TODO(lc525): arguments available

2. wait_state

Type of probe specialised in tracking the waiting done through state machine-like abstractions: for example, one may want to determine the latency between the LISTEN and ESTABLISHED states of a TCP connection, or the time spent in the TIME-WAIT state.

The provider exposes the following names:

      transition_to_[state-name],
between_[state-1]_and_[state-2],
summary

For example,

wait_state:TCP:[Sid]:_between_TIME-WAIT_and_CLOSE

Where Sid is the id of the state machine being tracked:

TODO(lc525): arguments available

3. wait_return

Type of probe that waits for activity to complete (either blocking or non-blocking). This can be used in a generic way when specialised probes types are not available in a given subsystem.

The provider exposes the following names:

     start,
end

The only data available, and passed as an argument to the _end probe is the one regarding the duration of the wait

wait_return:*:[Wid]:end

Here, Wid represents the id/name of the place where waiting happens. If that is on a blocking function, the name of the function is used:

wait_return:*:read:end

TODO(lc525): arguments available

## Combinator probes

1. wait_sequence

This type of probe is a state aggregator for sequences of waits. It is fired by the provider to allow consumers to read data collected from a number of measurement probes.

The simple example below models at a coarse granularity the waiting that process A does when executing a blocking read() call.

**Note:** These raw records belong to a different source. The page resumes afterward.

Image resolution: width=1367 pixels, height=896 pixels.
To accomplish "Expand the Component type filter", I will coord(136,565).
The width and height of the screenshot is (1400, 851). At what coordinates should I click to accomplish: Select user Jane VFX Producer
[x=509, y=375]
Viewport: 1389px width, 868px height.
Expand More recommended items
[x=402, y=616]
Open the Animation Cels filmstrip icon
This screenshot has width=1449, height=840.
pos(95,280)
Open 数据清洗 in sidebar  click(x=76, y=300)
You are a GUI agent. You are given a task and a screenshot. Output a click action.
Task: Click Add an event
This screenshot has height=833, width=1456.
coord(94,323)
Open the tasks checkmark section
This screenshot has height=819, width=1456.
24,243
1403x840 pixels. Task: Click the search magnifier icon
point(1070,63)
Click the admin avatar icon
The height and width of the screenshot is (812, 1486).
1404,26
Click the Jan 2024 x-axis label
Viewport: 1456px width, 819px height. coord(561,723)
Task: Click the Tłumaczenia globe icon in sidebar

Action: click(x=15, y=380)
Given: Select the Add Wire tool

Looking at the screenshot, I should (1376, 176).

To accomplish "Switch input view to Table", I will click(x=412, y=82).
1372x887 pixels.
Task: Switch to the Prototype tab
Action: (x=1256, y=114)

In order for the call to return, a sequence of two waits needs to be completed, in a specific order: (1) the I/O subsystem will wait for the disk data to be read (details captured by a wait_data probe); then, A is marked as RUNNABLE and waits (2) in the run queue of the scheduler to continue execution (details captured by a wait_queue probe).

The combinator probe would be defined like this:

wait_sequence:*:pid:read /.../{...}

it will aggregate data from all the waits happening between a call to read() and its return for a given pid.

1. wait_dag

2. wait_critical

# Sample scripts

First, the measurement probes of interest need to be enabled, specifying what data should be collected:

// - Does low-overhead Off-CPU analysis without stack sampling
// - Off-CPU analysis doesn't tell you anything about things waiting
//   in a queue != runqueue
//
// The example here is tracking the delta latency between the data
// becoming available on a read

// Enable tracking of particular types of wait;
// You can enable tracking for all waits by specifying
//   wait_any:*:*:summary {}

wait_queue:sched:run_queue:summary {}
wait_queue:TCP:dev_queue:summary {}
wait_return:VFS:*:summary {}

## Printing and using captured data

Second, the scripts should retrieve the data through the available combinator probes. Those have stored state for the waits that happened due to probes enabled above, and have extra data about their interractions.

• First example prints the details of waiting on a read() syscall for the process with PID 2096; arg[0] retains the state associated with the current waiting_sequence. Out of that state, we extract the time delta between the end of the first wait and the end of the second by calling sequence(arg[0], delta, 1, 2)

//Trace the starting point of a wait
//provider   : subsys: pid  :function
wait_sequence: *     : 2096 :read {
sequence();
printf("wait after ready: %d ms", sequence(arg[0], delta, 1, 2));
}

Possible output (2 reads, might want to do aggregation across them):

pid 2096 wait read
VFS    aggregate
latency: 200 ms
SCHED  run_queue
latency: 20 ms,
requeue: 0,
top_3_wait_for: 1034, 956, 154

VFS    aggregate
latency: 800 ms
SCHED  run_queue
latency: 400 ms,
requeue: 0,
top_3_wait_for: 1035, 550, 569
wait after ready: 390 ms
• Second example looks at how waiting results can be quantized:

wait_sequence: *     : 2096 :write {
@distribution = quantize(sequence(arg[0], delta, 1, 2));
}

with possible output:

pid 2096 wait write
seq_delta(1,2) ------ Distribution --------- count
0  |                                         0
1  |                                         2
2  |@@                                       296
4  |@@@@@@@@@@@                              1879
8  |@@@@@@@@@@@@@@@@                         2719
16 |@@@@@@@@@@@                              1974
32 |                                         69
64 |                                         2
128|                                         0
• Third example looks at aggregating by the sequence of waits being performed:

wait_sequence: *     : 534  :read {
@wait[sequence(arg[0])] = count();
}

Possible output:

pid 534 wait read
wait_VFS, wait_sched_runqueue          50
wait_TCP_queue, wait_sched_runqueue    764
• Combining aggregation by sequence of waits and quantization:

wait_sequence: *     : 534  :read {
@wait[sequence(arg[0])] = quantize(sequence(arg[0], delta, 1, 2));
}

May yield an output such as:

pid 534 wait read
wait_VFS, wait_sched_runqueue
seq_count ---------- Distribution ---------- count
0  |                                         0
1  |                                         2
2  |@@                                       296
4  |@@@@@                                    1879
8  |                                         15
16 |@@@@@@@@@@@                              5096
32 |@                                        69
64 |                                         2
128|                                         0

wait_TCP_queue, wait_sched_runqueue
seq_count ---------- Distribution ---------- count
0  |                                         0
1  |                                         2
2  |@@@@@@@@@@@@@@@@                         2719
4  |@@                                       296
8  |@@@@@@@@@@@                              1879
16 |@@@@@@@@@@@                              1974
32 |                                         69
64 |                                         2
128|                                         0


# Implementation

## Notes

• data structure to hold “histogram of sequences”
• (discussion with ds815): what about things that are not a wait but can behave like one from the perspective of an user? (fast-path/slow-path or cache hit/miss)